** Short exercise **
Convert the data below into a Markdown table with two columns, Row and Entry. Number each row and put one line of the data in each, skipping blank lines.

** Extracted entries **
§

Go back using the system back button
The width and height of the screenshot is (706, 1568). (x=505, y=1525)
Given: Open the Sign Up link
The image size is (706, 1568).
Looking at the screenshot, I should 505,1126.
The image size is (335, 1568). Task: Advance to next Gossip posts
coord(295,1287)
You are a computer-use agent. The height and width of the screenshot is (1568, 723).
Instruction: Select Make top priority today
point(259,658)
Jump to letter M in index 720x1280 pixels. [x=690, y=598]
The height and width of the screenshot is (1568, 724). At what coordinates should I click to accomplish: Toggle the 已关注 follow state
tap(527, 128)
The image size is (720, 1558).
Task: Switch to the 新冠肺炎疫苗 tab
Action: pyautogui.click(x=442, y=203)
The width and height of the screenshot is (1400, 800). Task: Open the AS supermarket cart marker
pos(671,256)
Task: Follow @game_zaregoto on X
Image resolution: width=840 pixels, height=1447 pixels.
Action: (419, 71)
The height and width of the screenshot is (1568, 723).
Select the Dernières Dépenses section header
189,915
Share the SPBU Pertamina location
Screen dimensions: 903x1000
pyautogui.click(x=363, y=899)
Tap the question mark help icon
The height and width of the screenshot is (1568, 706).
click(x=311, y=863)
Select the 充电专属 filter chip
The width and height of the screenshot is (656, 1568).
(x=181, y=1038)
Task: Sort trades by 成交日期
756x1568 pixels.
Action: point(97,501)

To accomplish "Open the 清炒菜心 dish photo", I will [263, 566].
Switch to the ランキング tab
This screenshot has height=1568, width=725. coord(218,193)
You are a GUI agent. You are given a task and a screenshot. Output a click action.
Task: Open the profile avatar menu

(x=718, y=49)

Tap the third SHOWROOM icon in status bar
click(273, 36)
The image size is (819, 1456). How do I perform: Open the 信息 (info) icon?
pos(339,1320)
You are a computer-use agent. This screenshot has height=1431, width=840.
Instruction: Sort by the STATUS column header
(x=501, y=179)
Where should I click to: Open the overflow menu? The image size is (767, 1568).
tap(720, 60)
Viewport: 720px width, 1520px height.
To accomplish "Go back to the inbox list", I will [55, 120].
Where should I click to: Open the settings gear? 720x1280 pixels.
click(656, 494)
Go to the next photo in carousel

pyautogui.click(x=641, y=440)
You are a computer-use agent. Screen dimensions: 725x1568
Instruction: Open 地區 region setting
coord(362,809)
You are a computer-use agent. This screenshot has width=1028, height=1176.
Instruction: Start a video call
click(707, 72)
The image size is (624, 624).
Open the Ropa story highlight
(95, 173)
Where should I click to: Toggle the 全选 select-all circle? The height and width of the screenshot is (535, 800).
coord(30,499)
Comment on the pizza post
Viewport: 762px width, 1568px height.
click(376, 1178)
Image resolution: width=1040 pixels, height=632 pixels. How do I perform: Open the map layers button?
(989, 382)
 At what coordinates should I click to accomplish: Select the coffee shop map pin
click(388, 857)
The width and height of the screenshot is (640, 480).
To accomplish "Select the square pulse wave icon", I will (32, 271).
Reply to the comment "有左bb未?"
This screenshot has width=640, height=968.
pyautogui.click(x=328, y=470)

§

** Solution **
| Row | Entry |
|---|---|
| 1 | Go back using the system back button |
| 2 | The width and height of the screenshot is (706, 1568). (x=505, y=1525) |
| 3 | Given: Open the Sign Up link |
| 4 | The image size is (706, 1568). |
| 5 | Looking at the screenshot, I should 505,1126. |
| 6 | The image size is (335, 1568). Task: Advance to next Gossip posts |
| 7 | coord(295,1287) |
| 8 | You are a computer-use agent. The height and width of the screenshot is (1568, 723). |
| 9 | Instruction: Select Make top priority today |
| 10 | point(259,658) |
| 11 | Jump to letter M in index 720x1280 pixels. [x=690, y=598] |
| 12 | The height and width of the screenshot is (1568, 724). At what coordinates should I click to accomplish: Toggle the 已关注 follow state |
| 13 | tap(527, 128) |
| 14 | The image size is (720, 1558). |
| 15 | Task: Switch to the 新冠肺炎疫苗 tab |
| 16 | Action: pyautogui.click(x=442, y=203) |
| 17 | The width and height of the screenshot is (1400, 800). Task: Open the AS supermarket cart marker |
| 18 | pos(671,256) |
| 19 | Task: Follow @game_zaregoto on X |
| 20 | Image resolution: width=840 pixels, height=1447 pixels. |
| 21 | Action: (419, 71) |
| 22 | The height and width of the screenshot is (1568, 723). |
| 23 | Select the Dernières Dépenses section header |
| 24 | 189,915 |
| 25 | Share the SPBU Pertamina location |
| 26 | Screen dimensions: 903x1000 |
| 27 | pyautogui.click(x=363, y=899) |
| 28 | Tap the question mark help icon |
| 29 | The height and width of the screenshot is (1568, 706). |
| 30 | click(x=311, y=863) |
| 31 | Select the 充电专属 filter chip |
| 32 | The width and height of the screenshot is (656, 1568). |
| 33 | (x=181, y=1038) |
| 34 | Task: Sort trades by 成交日期 |
| 35 | 756x1568 pixels. |
| 36 | Action: point(97,501) |
| 37 | To accomplish "Open the 清炒菜心 dish photo", I will [263, 566]. |
| 38 | Switch to the ランキング tab |
| 39 | This screenshot has height=1568, width=725. coord(218,193) |
| 40 | You are a GUI agent. You are given a task and a screenshot. Output a click action. |
| 41 | Task: Open the profile avatar menu |
| 42 | (x=718, y=49) |
| 43 | Tap the third SHOWROOM icon in status bar |
| 44 | click(273, 36) |
| 45 | The image size is (819, 1456). How do I perform: Open the 信息 (info) icon? |
| 46 | pos(339,1320) |
| 47 | You are a computer-use agent. This screenshot has height=1431, width=840. |
| 48 | Instruction: Sort by the STATUS column header |
| 49 | (x=501, y=179) |
| 50 | Where should I click to: Open the overflow menu? The image size is (767, 1568). |
| 51 | tap(720, 60) |
| 52 | Viewport: 720px width, 1520px height. |
| 53 | To accomplish "Go back to the inbox list", I will [55, 120]. |
| 54 | Where should I click to: Open the settings gear? 720x1280 pixels. |
| 55 | click(656, 494) |
| 56 | Go to the next photo in carousel |
| 57 | pyautogui.click(x=641, y=440) |
| 58 | You are a computer-use agent. Screen dimensions: 725x1568 |
| 59 | Instruction: Open 地區 region setting |
| 60 | coord(362,809) |
| 61 | You are a computer-use agent. This screenshot has width=1028, height=1176. |
| 62 | Instruction: Start a video call |
| 63 | click(707, 72) |
| 64 | The image size is (624, 624). |
| 65 | Open the Ropa story highlight |
| 66 | (95, 173) |
| 67 | Where should I click to: Toggle the 全选 select-all circle? The height and width of the screenshot is (535, 800). |
| 68 | coord(30,499) |
| 69 | Comment on the pizza post |
| 70 | Viewport: 762px width, 1568px height. |
| 71 | click(376, 1178) |
| 72 | Image resolution: width=1040 pixels, height=632 pixels. How do I perform: Open the map layers button? |
| 73 | (989, 382) |
| 74 |  At what coordinates should I click to accomplish: Select the coffee shop map pin |
| 75 | click(388, 857) |
| 76 | The width and height of the screenshot is (640, 480). |
| 77 | To accomplish "Select the square pulse wave icon", I will (32, 271). |
| 78 | Reply to the comment "有左bb未?" |
| 79 | This screenshot has width=640, height=968. |
| 80 | pyautogui.click(x=328, y=470) |